Virtuoso guitarist for Monroe'sAugust 16, 2012 - 5:32pm
INSTRUMENTAL guitarist Chris Woods plays Monroe’s Live this Friday, August 17. The young English born musician is a technically gifted player whose warm, percussive style has wide appeal. How would he describe his show to someone who’s never strummed a guitar – or even heard his music?
“It’s instrumental music, basically,” he says. “It’s very rhythmic based, and rhythm driven. I suppose it’s somewhere between classical music and dance music. It’s always a hard one [describing the sound]. People think about instrumental music as classical music, but sometimes it’s like a nineties rave.”
Chris began playing music as a teenager, when the dying embers of one dream sparked the flames of another.
“I picked up the guitar a little bit, but it was only when I was 16 when I realised I was absolutely terrible at football, even after trying very hard that I got serious,” he recalls. “Everyone’s got to focus on one thing, haven’t they? That’s when I really started to get obsessive about [the guitar], I suppose.”
His move towards a more intricate style of playing was inspired by some of the most seminal figures in English folk music.
“I used to be into quite heavy music,like metal bands,” he says. “But when I started to listen to John Martyn my whole tastes changed. I didn’t throw away the heavy stuff or anything, I just opened my ears to Nick Drake, and people playing finger-style guitar, and being a little bit percussive with it as well.”

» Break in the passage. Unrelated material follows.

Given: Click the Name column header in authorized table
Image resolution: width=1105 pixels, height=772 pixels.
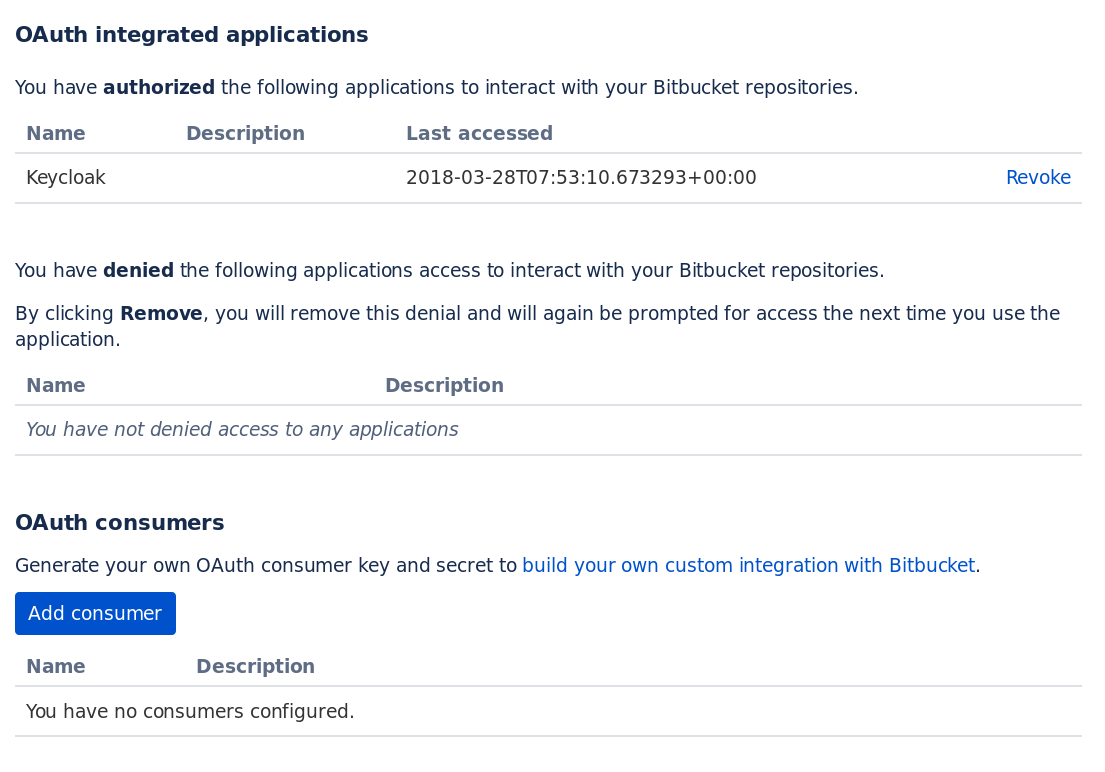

Chris Woods may be playing for over 15 years, but that doesn’t mean he shies away from practising. “I’m strict with myself,” he says. “I do teaching as well, but if you’re doing a lot of gigging you can quite easily become slack, thinking because you played for an hour that night you don’t have to practise during the day.
“Having said that, when you’re 16, during the summer holidays there’ll be a week where all your friends seem to be away at the same time. And you have nothing to do other than sit and play the guitar for hours and hours and hours. I’ve lost that, I suppose, but I try and do three hours a day.”
Modern technology now means that life on the road can be combined with something more practical, like giving guitar lessons. Chris gives many of his classes over Skype.
“I do Skype lessons a lot – I’ve only got one ‘physical’ student!” he laughs. “Quite a lot of my students are in Africa, America and Asia as well; they are really spread across the globe. Most of the people I teach usually come to me in blocks, they’re trying to nail a certain thing I do, and they’ll come to me for a few weeks.
“I get so much out of it, teaching people who nine times out of ten I think are actually better than me – but they don’t realise it. I think it’s really good for your music as well, learning about how other people learn.”
As well as featuring his sublime guitar skills, Chris Woods’ live show also sees him make use of a stomp box. This is a small wooden box that is placed under the foot, and then used for percussion. “It’s quite a traditional instrument; it’s been around for a long time,” says Chris.
“Because what I do is so rhythmic based, just having a low-frequency stomp, so being able to do clever things with that means it blends in really well with the body percussion on the guitar. I’ve got an extra arm, basically, playing percussion. “So it makes a really significant difference. As soon as I started using a stomp, I noticed people heads turn; it became more of an entertaining thing. It really adds a bit of life to it.”
Chris Woods plays Monroe’s Live this Friday, August 17. Doors at 10pm, admission €12/€15.